(Exercise):
Look for the word "Collapse". Copy every line of the listing where it occurs.

*** Opening Data for this exercise ***

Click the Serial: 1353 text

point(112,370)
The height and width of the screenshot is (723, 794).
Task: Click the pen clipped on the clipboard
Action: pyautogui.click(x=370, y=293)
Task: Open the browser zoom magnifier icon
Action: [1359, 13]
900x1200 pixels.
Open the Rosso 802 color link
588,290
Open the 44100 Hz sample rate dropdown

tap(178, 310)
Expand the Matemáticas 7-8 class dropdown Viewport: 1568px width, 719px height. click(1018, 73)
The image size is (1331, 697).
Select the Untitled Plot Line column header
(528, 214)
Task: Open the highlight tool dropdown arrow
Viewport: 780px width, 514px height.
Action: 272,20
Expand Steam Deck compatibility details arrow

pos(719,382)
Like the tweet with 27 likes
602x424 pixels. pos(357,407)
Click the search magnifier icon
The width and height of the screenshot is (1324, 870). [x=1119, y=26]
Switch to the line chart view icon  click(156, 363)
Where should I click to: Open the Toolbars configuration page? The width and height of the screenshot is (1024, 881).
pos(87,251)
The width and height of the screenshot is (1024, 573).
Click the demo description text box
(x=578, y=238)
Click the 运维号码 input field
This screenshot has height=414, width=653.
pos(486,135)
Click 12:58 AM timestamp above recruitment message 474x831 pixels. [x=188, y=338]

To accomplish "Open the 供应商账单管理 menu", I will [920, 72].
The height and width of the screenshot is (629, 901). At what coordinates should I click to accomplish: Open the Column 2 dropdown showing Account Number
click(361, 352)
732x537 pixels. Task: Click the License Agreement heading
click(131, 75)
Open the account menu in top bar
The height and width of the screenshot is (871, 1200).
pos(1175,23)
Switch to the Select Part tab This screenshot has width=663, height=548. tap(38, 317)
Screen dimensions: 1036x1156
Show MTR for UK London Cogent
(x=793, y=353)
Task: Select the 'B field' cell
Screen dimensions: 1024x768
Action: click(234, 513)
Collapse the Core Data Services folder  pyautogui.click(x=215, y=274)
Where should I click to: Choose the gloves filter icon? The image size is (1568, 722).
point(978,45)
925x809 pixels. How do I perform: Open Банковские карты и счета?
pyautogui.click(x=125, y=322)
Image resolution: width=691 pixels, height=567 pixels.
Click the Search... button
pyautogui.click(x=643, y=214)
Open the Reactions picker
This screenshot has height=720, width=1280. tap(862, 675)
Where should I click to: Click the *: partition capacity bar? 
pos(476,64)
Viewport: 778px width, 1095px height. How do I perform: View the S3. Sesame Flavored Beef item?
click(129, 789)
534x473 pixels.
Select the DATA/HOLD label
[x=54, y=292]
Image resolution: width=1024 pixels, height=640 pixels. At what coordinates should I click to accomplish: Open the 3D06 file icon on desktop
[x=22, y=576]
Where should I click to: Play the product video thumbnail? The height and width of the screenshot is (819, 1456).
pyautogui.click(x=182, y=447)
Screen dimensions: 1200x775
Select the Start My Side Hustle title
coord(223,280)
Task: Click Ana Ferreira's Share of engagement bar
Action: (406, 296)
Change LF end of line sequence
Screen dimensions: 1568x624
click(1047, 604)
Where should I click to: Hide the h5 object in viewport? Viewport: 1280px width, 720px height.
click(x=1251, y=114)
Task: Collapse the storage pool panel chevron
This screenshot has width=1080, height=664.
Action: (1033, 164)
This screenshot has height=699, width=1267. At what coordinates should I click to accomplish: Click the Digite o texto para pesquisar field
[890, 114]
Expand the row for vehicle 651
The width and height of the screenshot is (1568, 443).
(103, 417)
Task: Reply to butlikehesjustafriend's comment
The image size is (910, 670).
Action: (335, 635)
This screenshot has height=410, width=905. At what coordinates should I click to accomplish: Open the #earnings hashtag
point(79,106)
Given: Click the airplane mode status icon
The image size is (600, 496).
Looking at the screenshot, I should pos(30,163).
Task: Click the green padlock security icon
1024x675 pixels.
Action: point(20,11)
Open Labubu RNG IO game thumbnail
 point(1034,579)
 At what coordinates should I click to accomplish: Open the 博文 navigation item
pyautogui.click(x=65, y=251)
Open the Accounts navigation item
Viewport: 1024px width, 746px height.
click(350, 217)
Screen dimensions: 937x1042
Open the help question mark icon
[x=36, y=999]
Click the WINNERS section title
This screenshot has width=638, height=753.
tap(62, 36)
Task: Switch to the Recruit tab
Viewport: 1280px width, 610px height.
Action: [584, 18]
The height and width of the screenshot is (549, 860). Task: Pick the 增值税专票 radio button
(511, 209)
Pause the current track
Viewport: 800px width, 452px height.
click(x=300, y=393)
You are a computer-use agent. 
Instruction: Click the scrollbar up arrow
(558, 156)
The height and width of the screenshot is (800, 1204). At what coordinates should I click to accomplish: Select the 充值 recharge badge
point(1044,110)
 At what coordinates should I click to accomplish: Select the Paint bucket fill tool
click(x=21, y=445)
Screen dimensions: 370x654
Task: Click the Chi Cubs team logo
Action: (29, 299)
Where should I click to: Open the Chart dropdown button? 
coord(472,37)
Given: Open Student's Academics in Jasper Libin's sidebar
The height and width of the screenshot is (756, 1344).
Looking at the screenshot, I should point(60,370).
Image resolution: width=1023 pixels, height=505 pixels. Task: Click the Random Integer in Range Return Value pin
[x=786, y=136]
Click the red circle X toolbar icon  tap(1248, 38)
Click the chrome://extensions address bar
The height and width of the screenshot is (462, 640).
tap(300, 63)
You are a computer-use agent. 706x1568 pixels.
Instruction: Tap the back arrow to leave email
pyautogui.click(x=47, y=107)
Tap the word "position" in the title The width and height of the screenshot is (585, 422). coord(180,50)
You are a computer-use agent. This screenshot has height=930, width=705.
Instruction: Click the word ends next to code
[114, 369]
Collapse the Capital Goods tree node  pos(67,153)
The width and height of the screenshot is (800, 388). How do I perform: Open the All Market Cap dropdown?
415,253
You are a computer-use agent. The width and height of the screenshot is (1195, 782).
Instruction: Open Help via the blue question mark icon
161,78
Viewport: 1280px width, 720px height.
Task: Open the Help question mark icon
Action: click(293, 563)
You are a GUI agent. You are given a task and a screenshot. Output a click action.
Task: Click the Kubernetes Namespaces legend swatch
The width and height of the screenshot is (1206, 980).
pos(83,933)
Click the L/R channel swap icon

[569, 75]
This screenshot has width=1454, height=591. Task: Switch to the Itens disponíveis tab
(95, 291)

*** Closing Data for this exercise ***

(Exercise result):
Collapse the Core Data Services folder  pyautogui.click(x=215, y=274)
Task: Collapse the storage pool panel chevron
Collapse the Capital Goods tree node  pos(67,153)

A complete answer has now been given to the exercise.